Excuse me, I set max_iter (maximum number of trees in HistGradientBoostingClassifier) but If I need to know the numbers of trees to convergence, how can I obtain that number?
Thanks
You can force early_stopping=True
and put a large number of iteration. In this case, the training will stop when the convergence requirements are met.
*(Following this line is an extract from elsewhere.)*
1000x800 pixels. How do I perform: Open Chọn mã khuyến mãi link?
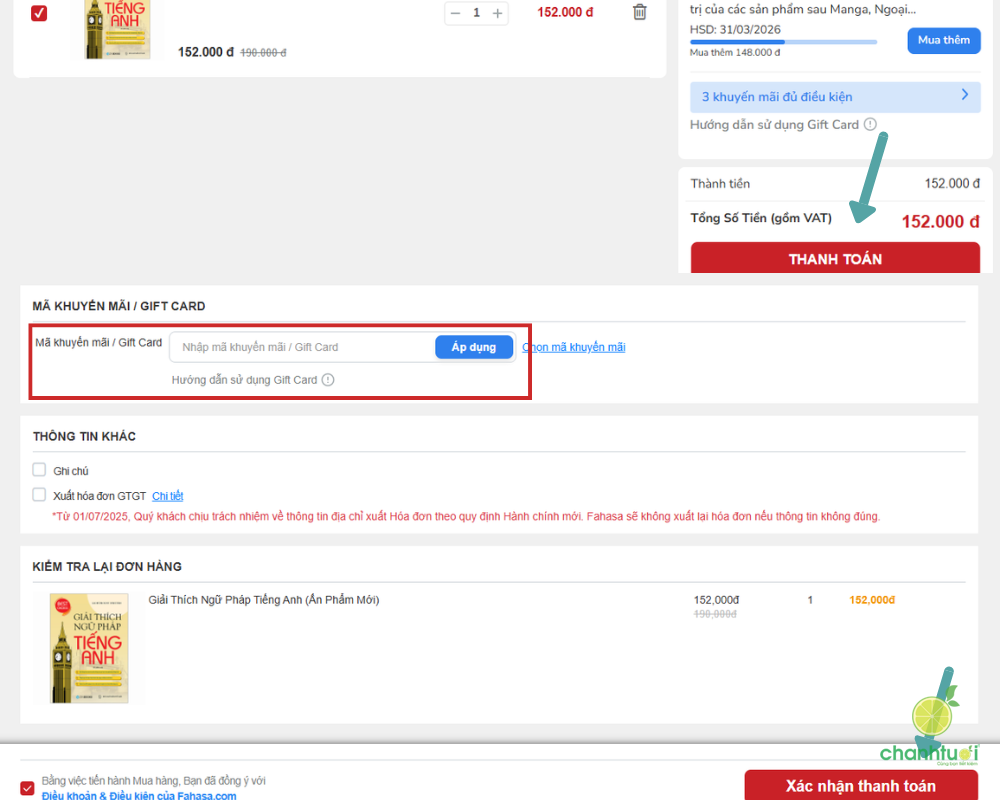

These requirements are based on tol
and n_iter_no_change
. To know the size of the example once trained, you can check the fitted attribute model.n_iter_
.
Thank you, I have launched this code:
from sklearn.experimental import enable_hist_gradient_boosting
from sklearn.ensemble import HistGradientBoostingClassifier
hist_gbdt = HistGradientBoostingClassifier(
max_iter=1000, early_stopping=True, random_state=0
)
cv_results = cross_validate(
hist_gbdt, data, target, cv=10, scoring="balanced_accuracy", n_jobs=2,
return_estimator=True,
)
cv_results["test_score"].mean()
and the when I need to know the number on average of trees to convergence I do not cath the correct sentence, can you help me, please?
So you need to access to the fitted estimator stored in the cv_results
. For instance, to access to the estimator fitted on the first CV iteration, you can do:
cv_results["estimator"][0].n_iter_
So you can check for all CV iterations and average them.